In response to the report, Israel’s foreign ministry said criminal investigations have been launched against those linked to the attacks on shelters.
‘Israel makes every effort to avoid harm to sensitive sites, in the face of terrorist groups who are committed not only to targeting Israeli civilians but also to using Palestinian civilians and UN facilities as shields for their terrorist activities,’ said foreign ministry spokesman Emmanuel Nahshon.
The Gaza war ended with a Egyptian-brokered truce after about 2200 Palestinians, most of them civilians, and 73 Israelis, mostly soldiers, were killed.
Land grab continues
Meanwhile, Israeli authorities have invited tenders for the construction of 77 homes in settlement neighbourhoods of annexed east Jerusalem, activist group Peace Now says.
Peace Now spokeswoman Hagit Ofran said it was the first such announcement in east Jerusalem since a March 17 general election win by Prime Minister Benjamin Netanyahu’s Likud party.
The watchdog said 36 of them were being offered in Neve Yaakov and another 41 in neighbouring Pisgat Zeev.
Both are located at the northern edge of east Jerusalem.
Peace Now said the tenders could be seen as a sign of the future inclinations of the coalition government that Netanyahu is currently putting together.
The day before the election, Netanyahu vowed that if re-elected he would build thousands of settler homes in Arab east Jerusalem to prevent future concessions to the Palestinians.
Israel seized east Jerusalem in the Six-Day War of 1967 and later annexed it in a move never recognised by the international community.

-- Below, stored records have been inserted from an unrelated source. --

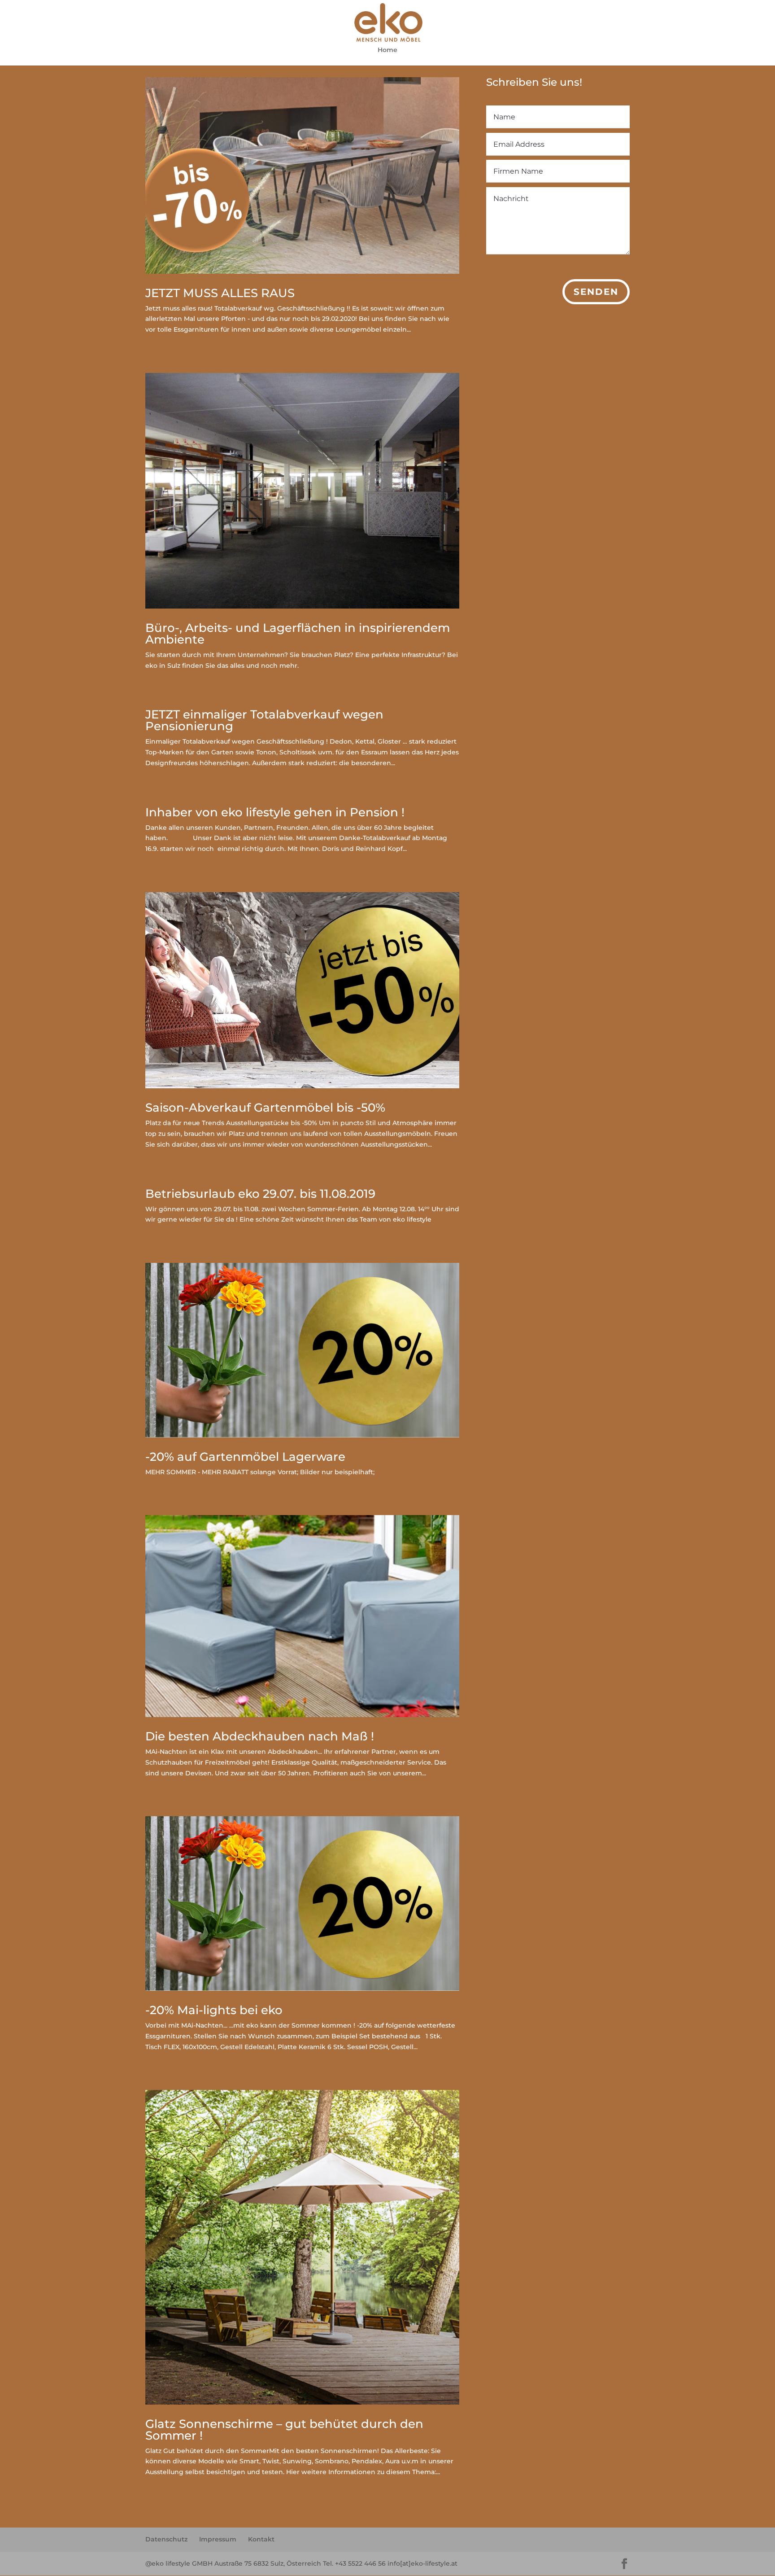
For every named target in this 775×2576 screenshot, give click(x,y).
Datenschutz (166, 2539)
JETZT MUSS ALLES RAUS (220, 293)
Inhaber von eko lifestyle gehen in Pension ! (275, 812)
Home (387, 50)
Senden (596, 291)
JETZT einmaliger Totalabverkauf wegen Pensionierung (264, 720)
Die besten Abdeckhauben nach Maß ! (259, 1736)
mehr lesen (164, 340)
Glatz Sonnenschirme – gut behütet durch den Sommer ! (284, 2430)
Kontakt (261, 2539)
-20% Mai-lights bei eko (214, 2010)
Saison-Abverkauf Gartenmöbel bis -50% (265, 1107)
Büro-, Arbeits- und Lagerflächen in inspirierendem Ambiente (297, 634)
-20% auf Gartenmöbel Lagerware (245, 1457)
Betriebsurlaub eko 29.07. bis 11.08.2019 (260, 1194)
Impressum (217, 2539)
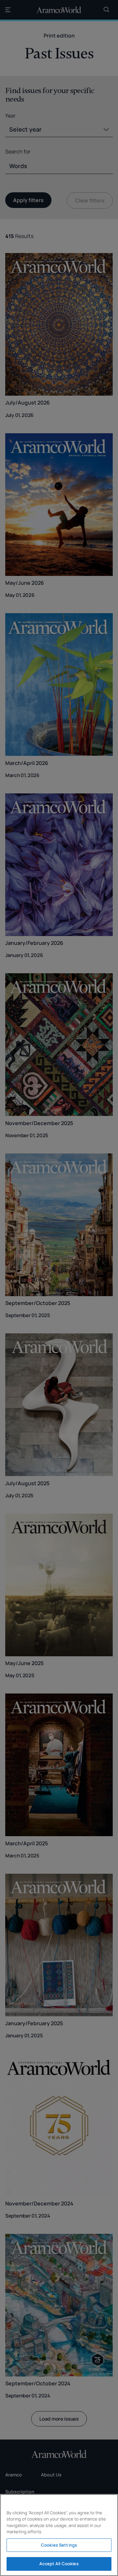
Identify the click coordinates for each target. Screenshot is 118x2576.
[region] (59, 2535)
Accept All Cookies (58, 2564)
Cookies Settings (59, 2545)
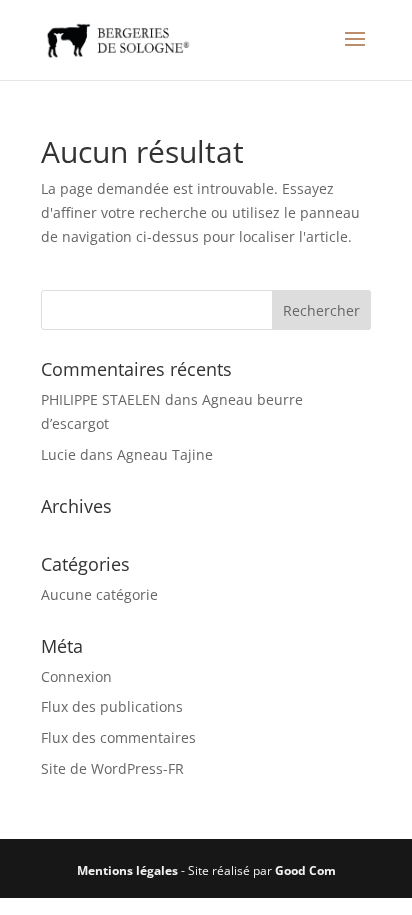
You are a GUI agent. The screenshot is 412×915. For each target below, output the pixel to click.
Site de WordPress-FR (112, 768)
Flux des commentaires (118, 737)
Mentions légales (127, 870)
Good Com (305, 870)
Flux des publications (112, 706)
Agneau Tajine (165, 454)
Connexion (76, 676)
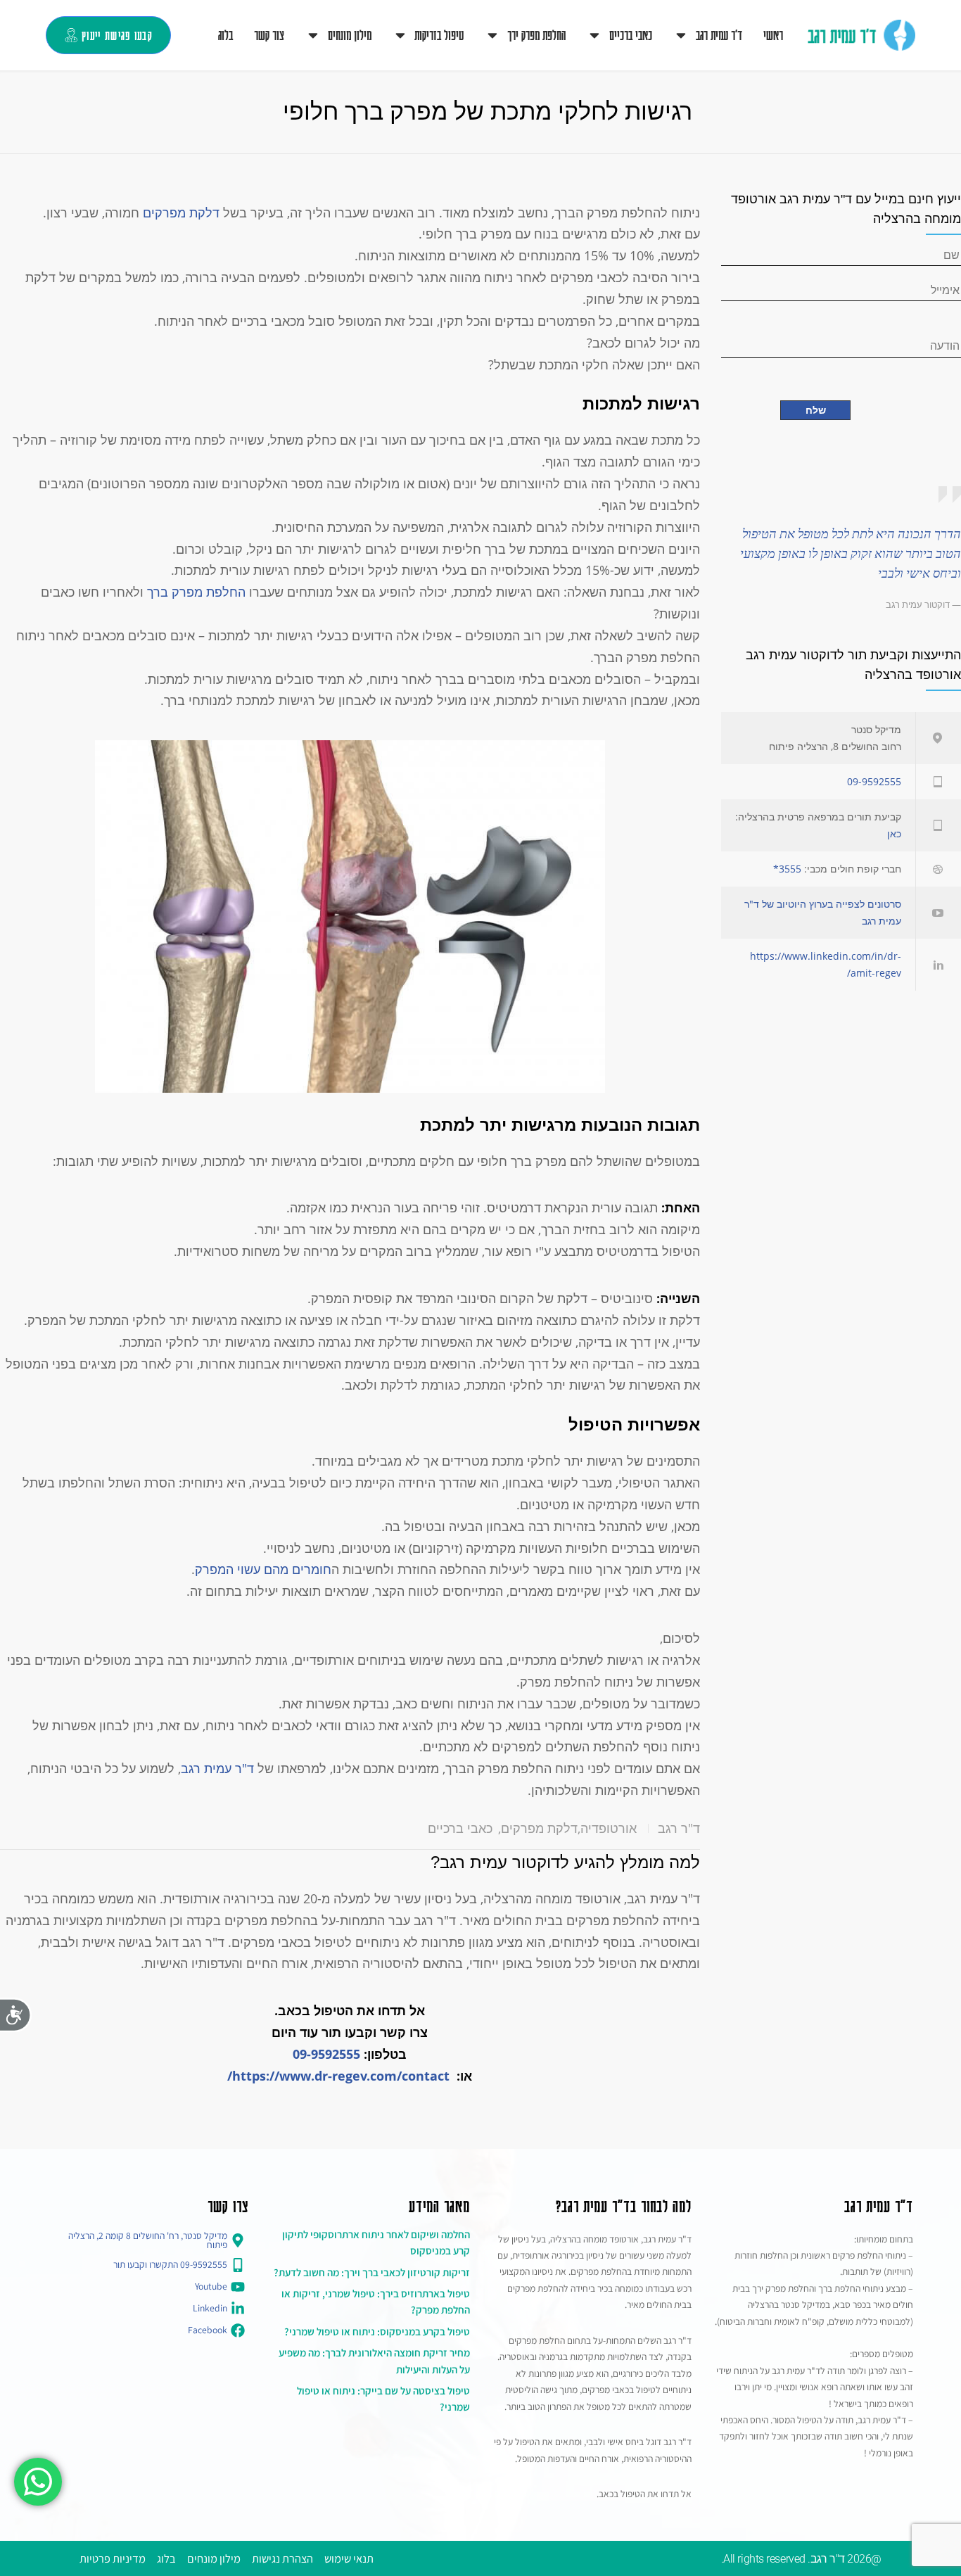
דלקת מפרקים (181, 212)
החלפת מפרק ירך (536, 34)
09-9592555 (326, 2053)
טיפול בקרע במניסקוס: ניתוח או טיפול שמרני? (377, 2331)
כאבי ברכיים (630, 34)
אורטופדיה (608, 1828)
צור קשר (269, 34)
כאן (894, 833)
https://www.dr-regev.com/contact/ (338, 2075)
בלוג (225, 34)
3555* (787, 868)
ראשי (773, 34)
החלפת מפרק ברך (196, 591)
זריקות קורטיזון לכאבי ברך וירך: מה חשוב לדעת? (372, 2272)
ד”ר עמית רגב (719, 34)
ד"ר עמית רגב (217, 1768)
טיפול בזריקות (439, 34)
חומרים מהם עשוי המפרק (263, 1569)
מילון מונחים (349, 34)
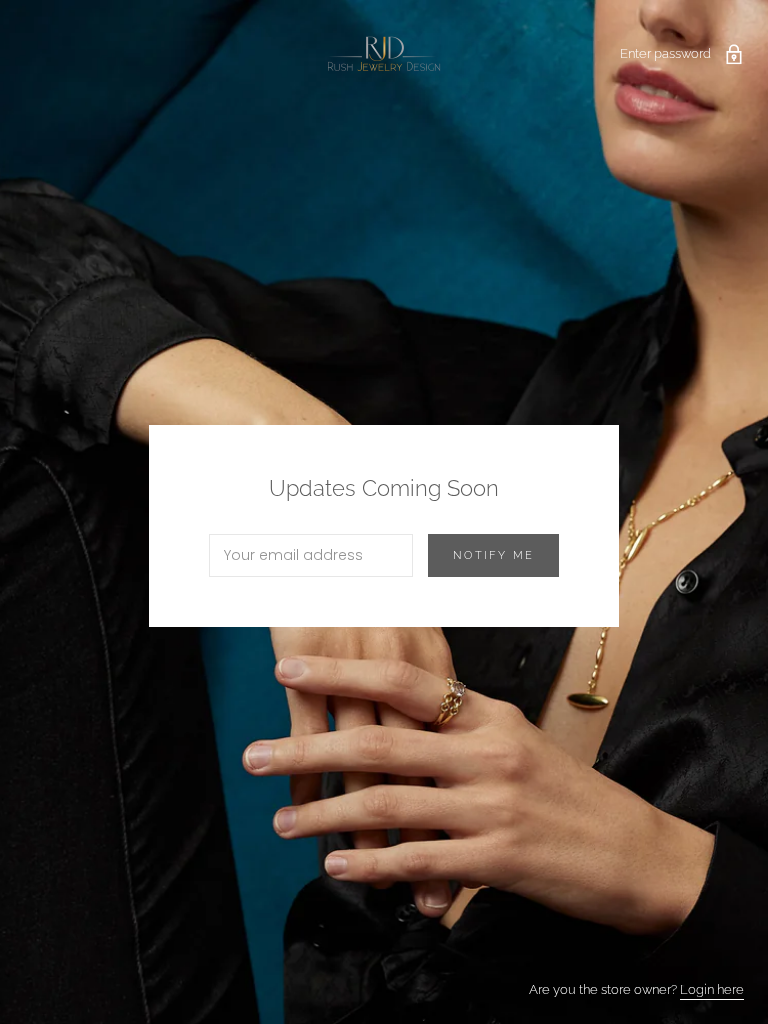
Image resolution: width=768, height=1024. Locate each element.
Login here (712, 989)
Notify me (493, 555)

The Jewish state refers to both halves of the city as its ‘united, undivided capital’ and does not see construction in the eastern sector as settlement building.
The Palestinians want the eastern sector of the city as the capital of their future state, but successive Israeli leaders have vowed that Jerusalem will never again be divided.
‘I won’t let that happen. My friends and I in Likud will preserve the unity of Jerusalem,’ Netanyahu said during a March 16 visit to the contentious settlement neighbourhood of Har Homa.
‘We will continue to build in Jerusalem, we will add thousands of housing units, and in the face of all the (international) pressure, we will persist and continue to develop our eternal capital.’